Môgge buurman, zeker laat geworden vannacht?
De
locatie was idyllisch: een belommerde kampeerplaats aan een bergrivier die zich
loom door een warm Frans Eden
slingerde. Maar de helft van de campingbevolking was Hollands en praatgraag, en
dat is een combinatie die het in Eden niet echt goed doet.
Al
leverde het wel enig inzicht op in campinglinguïstiek.
Of
buurman maar ’s lekker ging douchen. / Zo, dat friste zeker lekker op. / Dus
buurman ging maar ’s boodschappen doen, ja dat moest ook gebeuren. / Nounou,
dorst zeker, dat kreeg je wel van dit weer, trouwens in de super van het dorp
was het bier stukken goedkoper, net als knakworst, al namen zij die altijd mee uit Holland, op een
stel blikken scheelde dat toch gauw een tientje. / Ging buurman maar ’s lekker
zwemmen? / Zo, dat friste zeker lekker op. / Dat ging er wel in hè, zo’n
biertje, en zeker met zulk weer, nou van hun mocht het wel een graadje minder,
poehpoeh. / Dus buurman ging een ommetje maken? O, je kon hier leuk wandelen,
hoor, als je tenminste oppaste voor slangen. / Jaja, van dat lopen werd je moe,
zelf kwamen ze niet verder dan de douche, je had maar eens per jaar vakantie,
zeiden ze altijd tegen elkaar.
Het
wende, na verloop van tijd.
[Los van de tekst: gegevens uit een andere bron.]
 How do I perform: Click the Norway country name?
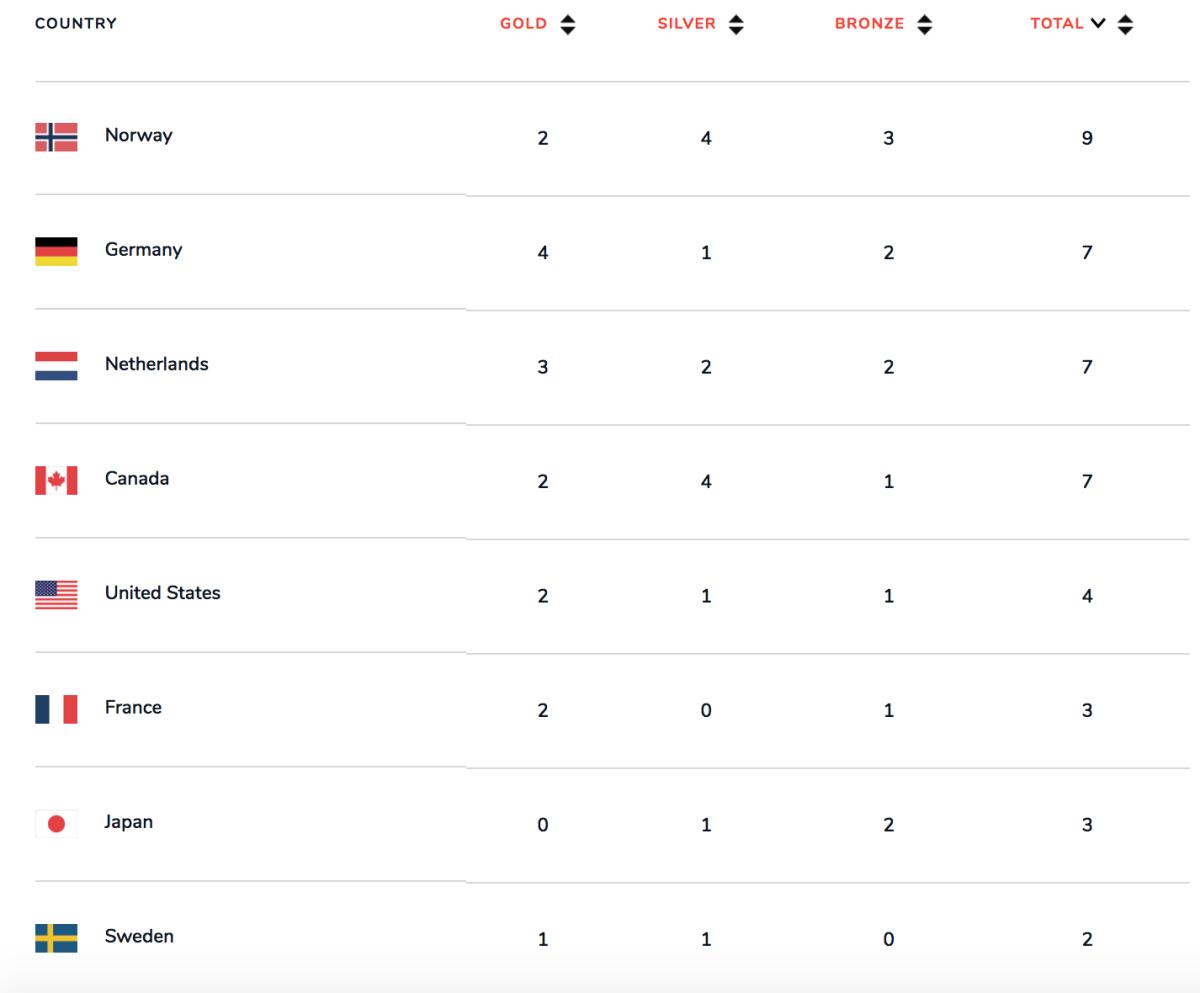pos(138,135)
Het stak zelfs aan. Want na de zevende dag hoorde buurman zich tot zijn schrik zelf zeggen:
“Zo, druk met de was?” Waarop overbuurvrouw zei: “Ik zeg maar zo: dan waardeer
je de wasmachine thuis extra.” Toen trok buurman zich in paniek terug op een
stil plekje achter zijn tent, en daar kwam hij pas vandaan toen alle
medelanders op één oor lagen.
“Môgge
buurman, zeker laat geworden vannacht?” schalde het de volgende ochtend door
Eden, Frankrijk.
Even
later kwam er een plek vrij aan het water, een droomplek, naast kampeerders die
geen behoefte hadden aan contact. En toen werd de oplossing duidelijk: kunnen
we volgend jaar met vakantie in godsnaam allemaal onze mond houden tegen
elkaar?”
Deze column schreef ik 17 augustus 1990 in een van
de laatste nummers van weekblad De Tijd. Sommige onderwerpen blijven altijd
actueel.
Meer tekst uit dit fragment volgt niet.